User experience (UX) designers have many ways to get feedback on functional website design and designs in progress. They use methods commonly found in industrial design and anthropology to test designs and design concepts before producing anything on screen or even on paper.
User experience testing is an example of a type of testing that can fit into more than one of the agile testing quadrants. You can get feedback from users before any coding is started, using paper prototypes and other techniques such as the ones Drew describes. This is a form of Quadrant 2 testing, creating customer-facing examples and information that will guide development. You can also do usability testing after coding is complete or monitor the product already in production to learn whether the current design and functionality are adequate. Those are examples of Quadrant 3 activities, evaluating the software from a business and user perspective. Feedback from this may result in new features and stories to be done in the future.
Nordstrom Labs recorded its in-store innovation testing efforts for an iPad app that would help customers choose eyeglass frames (Nordstrom, 2011). The video shows testing activities ongoing throughout iterations that lasted minutes rather than days. Designers and testers on Lisa’s team have done usability testing with both internal company users of a product and people outside the company, taking advantage of user group meet-ups. Look for ways to test with real end users rather than speculate about how they will use a particular feature.
Sit with your product’s existing users and see where they struggle. Take your new design to your local coffee shop and see what people think of it. Involve current and desired customers early and often. Chapter 20, “Agile Testing for Mobile and Embedded Systems,” has a bit more on user experience but focuses more on how it relates to mobile apps. Check the Part V bibliography for more links on these different types of testing.
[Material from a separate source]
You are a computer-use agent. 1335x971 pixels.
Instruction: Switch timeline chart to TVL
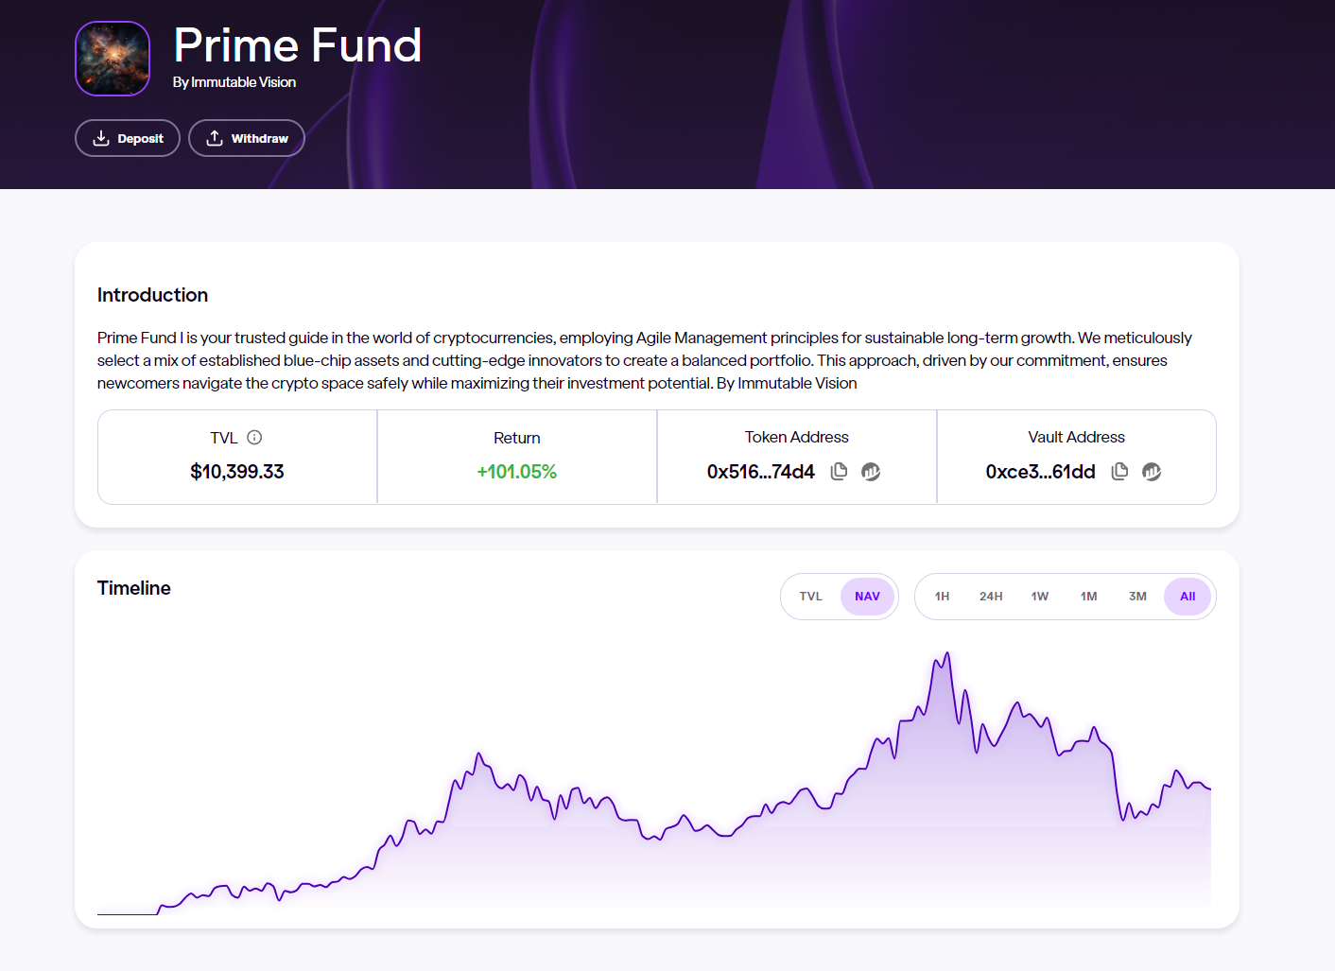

Don’t repeat the mistakes of our early XP/agile teams and focus exclusively on functional testing. In this chapter, we discussed some of the types of testing that are outside the scope of what is generally known as functional tests. Many of these tests can be done with an exploratory approach.
Use the Quadrants to think about all the different types of testing your product requires.
Talk with your business stakeholders to learn their expectations for attributes such as stability, performance, security, usability, and other “ilities.”
Concurrency testing is key for products whose users may update the same data simultaneously. Use both automated and exploratory tests to ensure that updates are reflected correctly and in a timely manner.
Internationalization and localization testing requires looking at cultural differences as well as languages and character sets. Specialists in this field are needed, just as many software products require security, performance, or UX testing experts.
Testing (monitoring) in production is one approach to finding defects that are missed by checking and exploring during development.
Completing user acceptance testing during development, rather than after, shortens the UAT cycle needed during the prerelease end game.
A/B testing is one way to get fast feedback from production users about aspects of the application design, using a series of experiments, each one building on what was learned from the last.
Usability testing can be done simply and productively with paper prototypes and conversations with users to help your team refine your designs and features.